A tres días de su coronación, Carlos III comunicó a dos personas de su séquito más íntimo, que buscaran urgentemente a un doble. El más real. No quería perderse la final de Copa entre Osasuna y Real Madrid. Así que el viaje a Sevilla se preparó de incógnito. Pero había un problema, que incluso para un rey era real. Las entradas llevaban tiempo agotadas. Los intermediarios reales se pusieron en contacto con Sabalza. Le expusieron el deseo del monarca y en su descargo alegaron que Carlos III era hincha del Burnley FC, un equipo de la segunda división inglesa donde Michael Robinson estuvo a punto de jugar antes de fichar por Osasuna. A oír esto, Sabalza, al que exigieron absoluta discreción, entró en pánico pues no disponía de entradas y tuvo que acudir a la reventa. Pagó 4.500 euros pero los dio por bien empleados pues se sabía poseedor de un secreto que, en cualquier momento, podía dejar de ser inconfesable.

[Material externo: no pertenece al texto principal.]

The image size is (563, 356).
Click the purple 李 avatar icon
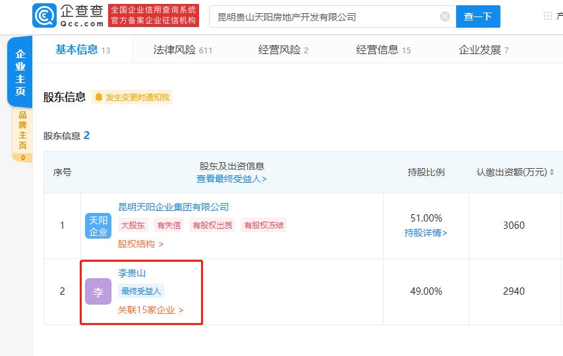[98, 291]
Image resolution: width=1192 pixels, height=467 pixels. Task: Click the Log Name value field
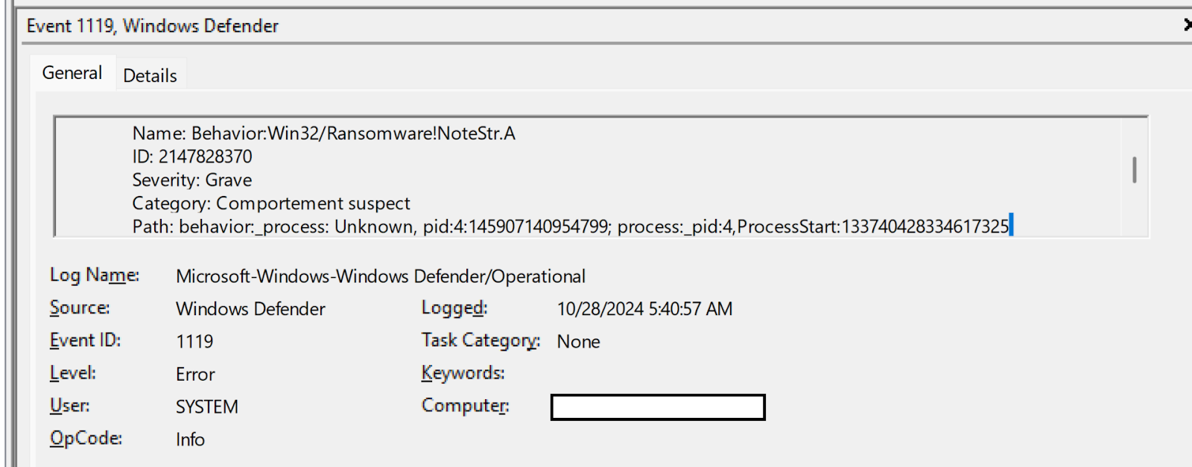pyautogui.click(x=380, y=276)
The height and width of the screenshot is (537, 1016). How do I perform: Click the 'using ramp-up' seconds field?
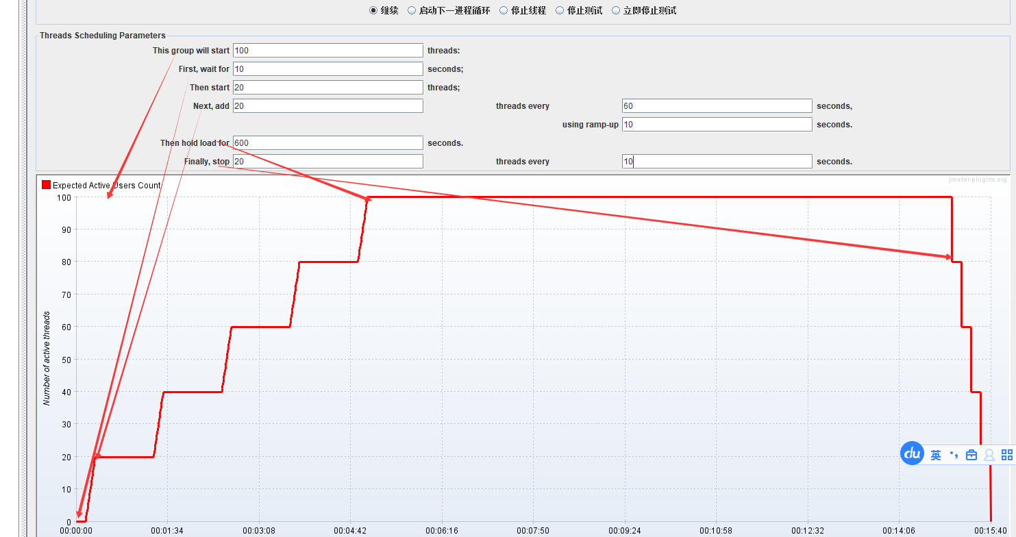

En Londres, la mañana de la coronación transcurría con una absurda normalidad anacrónica. Ni siquiera Camila se había percatado de la suplantación real. Mientras tanto, Carlos se encontraba ya en Sevilla vistiendo camiseta rojilla y mezclado entre la hinchada navarra. En un bar pasaban la coronación y se vio a sí mismo recibiendo una corona que lo sancionaba como un tipo condenado a desaparecer. Pensó entonces que también la historia reclama sus intereses.

Llegó la hora del partido y se ubicó entre los miles de rojillos. De repente, su mirada se cruzó con la de rey español que lo reconoció al instante. En ese momento Osasuna empató el partido y la historia amenazó con alterar la realidad cuántica de los sueños.

Ambos monarcas se mantuvieron la mirada. Sabían que lo que representaban, uno por gracia de dios y otro por culpa de un carnicero de Ferrol, estaba a punto de finalizar. Como aquel partido en que un equipo retó a todos los destinos inmutables.